Week one: connect to the data, and let it speak
The first week is unglamorous. We connect to invoice feeds, contract repositories, inventory systems, and any existing reporting. We don't change anything. We don't propose anything. We pull the data that actually exists and put it in one place.
What we typically find in week one:
Invoice data is incomplete. Most organizations have invoices for the carriers they remember to track. Hosted services, smaller utility accounts, departmental cloud spend, and one-off circuits often live somewhere else, or nowhere at all.
Inventory is partial. The IT team's record of what's active rarely matches the carrier's record of what's billing. The variance is usually 8% to 22%.
Contracts are scattered. Master agreements, addenda, renewal letters, and rate schedules live across email threads, shared drives, and individual laptops. Pulling them into one repository takes longer than the contracts themselves are old.
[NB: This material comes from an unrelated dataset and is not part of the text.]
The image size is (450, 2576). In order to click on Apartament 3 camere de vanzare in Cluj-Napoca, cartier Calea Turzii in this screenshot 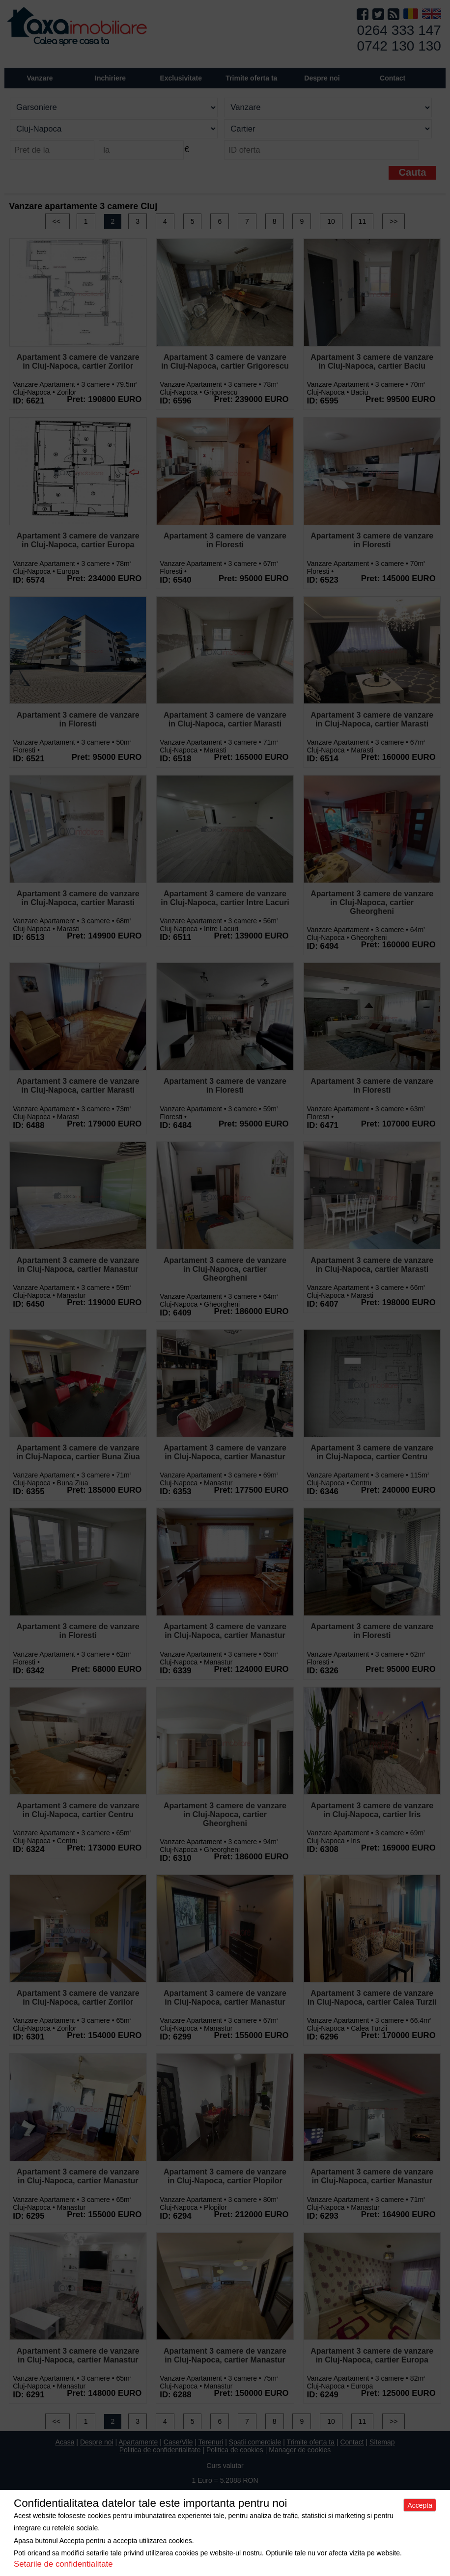, I will do `click(372, 1997)`.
None of this is a problem. It's just the starting condition. Almost every environment looks this way before someone is accountable for keeping it organized.
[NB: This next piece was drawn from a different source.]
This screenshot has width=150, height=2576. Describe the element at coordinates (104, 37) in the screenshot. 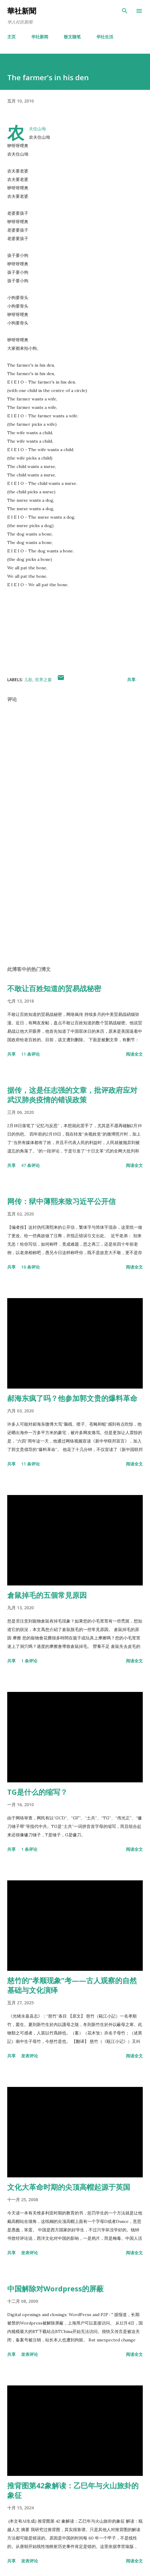

I see `华社生活` at that location.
Week four: the baseline is real
By the end of week four, the environment has its first complete picture. Every active service is in the inventory. Every invoice maps to a contract and a location. Every contract has a renewal date in a single calendar. Every line item has been validated against its underlying agreement at least once.
This is the moment where most clients see the gap between what they thought they had and what they actually have. The numbers usually surprise people.
The first round of findings lands here. Some are small — a $400 monthly variance on a single circuit, a wireless plan that should have been retired. Some are large — a category of services billing 10% above contract rates across hundreds of locations.
What the client gets at week four is a single document that says, in plain language: here is your environment, here is what it's costing, here is where the variances are, and here is what we're recommending you do about each one. No surprises later. No findings that emerge after a year of engagement. The baseline is the floor, not the ceiling.
Week eight: governance starts to operate
Between weeks four and eight, the work shifts from finding to governing. Each invoice cycle now runs through validation before payment. Disputes are filed and tracked through resolution. Renewals 90 days out are flagged and reviewed. Any contract change goes through a documented decision process.
This is the operational rhythm that has to keep running for the value to compound. Without it, the environment drifts back to its starting condition within a year.
Reporting starts to firm up around week eight. Finance gets a monthly view that ties to the GL. IT gets a service-level view that ties to actual operations. Both views reconcile to the same underlying data, which is something most clients have never had before.
Week twelve: the system is running
By the end of the first ninety days, the environment is no longer a project. It's a managed system. New services flow through the same governance. Disconnects flow through the same disconnect process. Renewals are anticipated, not reacted to. Findings are reported, not discovered.
The before-and-after at week twelve usually looks something like this:
Before: spend visible across 60-75% of the technology environment. Inventory accurate to within 80% of actual. Contract renewals discovered when they auto-renew. Findings discovered when someone investigates them.
After: spend visible across the full environment. Inventory accurate to within 99% of actual. Renewals managed proactively against a single calendar. Findings produced by the system, on a recurring cadence, without anyone going looking.
This isn't the end of the engagement. It's the start of what the engagement actually produces over the long run, which is an environment that gets better, not worse, the longer it operates.
What the first ninety days isn't
Onboarding isn't an audit. Audits end. The findings get filed, the savings get booked, and the team moves on. Six months later, the same problems start re-emerging because nothing has changed about how the environment is governed.
What we're building in the first ninety days is the operating system, not the audit report. The audit-style findings are produced as a byproduct, but the value isn't in finding them once. The value is that the system keeps producing them, on a schedule, indefinitely.
That's what the first ninety days is for. After that, the work is just continuing what the operating system was built to do.